O longa conta com ótimas atuações, drama e romance bastante dosados e uma fotografia linda que nos remete ao século 19, que para o diretor, foi um dos mais importantes da história brasileira. Pitanga rememora que entre 1800 e 1899 foi quando ocorreu a independência do Brasil, que ele ressalta ter sido em 2 de julho de 1823 na Bahia, quando finalmente os portugueses foram expulsos do território brasileiro, e não em 7 de setembro de 1822, em São Paulo, como conta a história oficial.
Além disso, foi nesse período que passamos pela abolição da escravatura e pela proclamação da República. A partir de então os imigrantes chegam para substituir a mão de obra escravizada transformando o Brasil no país que conhecemos hoje.
Malês integra o Festival Oju, roda Sesc de cinemas negros, que ocorre em 19 unidades da capital e interior paulista entre 3 e 11 de setembro de 2025.
O ator já participou de mais de 50 produções cinematográficas, atuando em filmes que contam histórias importantes do povo negro, como Ganga Zumba (1963), Quilombo (1984) e Chico Rei (1985), além de obras mais conhecidas do grande público como O Pagador de Promessas (1961), Zuzu Angel (2006) e Pitanga (2017).
Cultura como passaporte da cidadania
Pitanga nasceu no centro histórico de Salvador, no Pelourinho, filho de Maria da Natividade, a quem chama de baobá (árvore africana imponente e frondosa). “Nasci munido da raça e da história”, afirma, lembrando que mesmo tendo trabalhado desde os 12 anos e tendo uma vida complexa, a mãe lhe ensinou o amor. Foi batizado na Igreja Rosário dos Pretos, a única que permitiu o ingresso daquela família negra.
Antônio tinha quatro irmãos, mas foi o único a ir para um internato jesuíta. No começo, não entendia. Mas depois percebeu o valor daquele momento em que aprendeu várias profissões e a disciplina, já que antes era muito brigão.
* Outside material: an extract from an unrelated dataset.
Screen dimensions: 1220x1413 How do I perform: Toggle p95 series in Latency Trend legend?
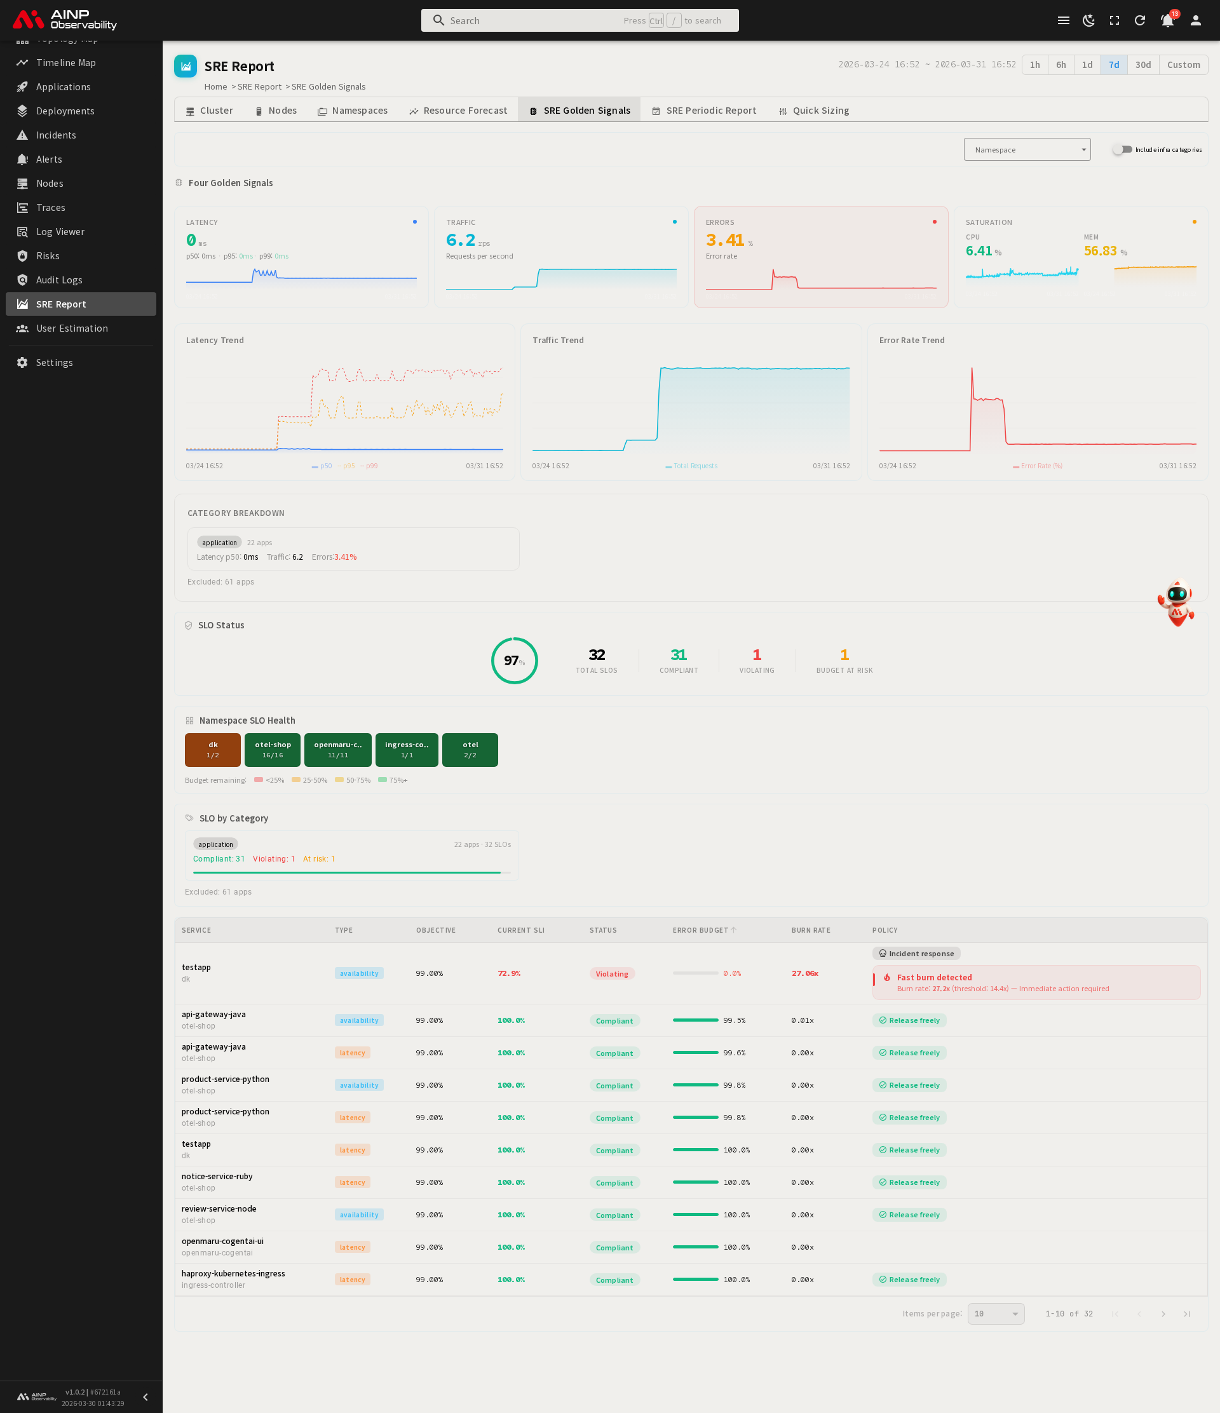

Na adolescência, via as pessoas dançando e se arrumando para ir ao Clube Fantoches, onde negros não podiam entrar, mas que ele espiava da rua. Almejava aquela vida, aquela teatralidade. “Povo que grita, que dança, que chora. Isso é teatro”, afirma, lembrando que foi a “cultura que lhe deu o passaporte da cidadania” e que a “alegria que a cultura proporciona deu o mote da vida”.
“Sou inaugurador de amigos”, define-se, dizendo que dorme pouco porque gosta de estar com as pessoas. “Vou à feira, jogo futebol. Gosto de ver gente”, resume ele, que é casado com a deputada federal Benedita da Silva (PT-RJ).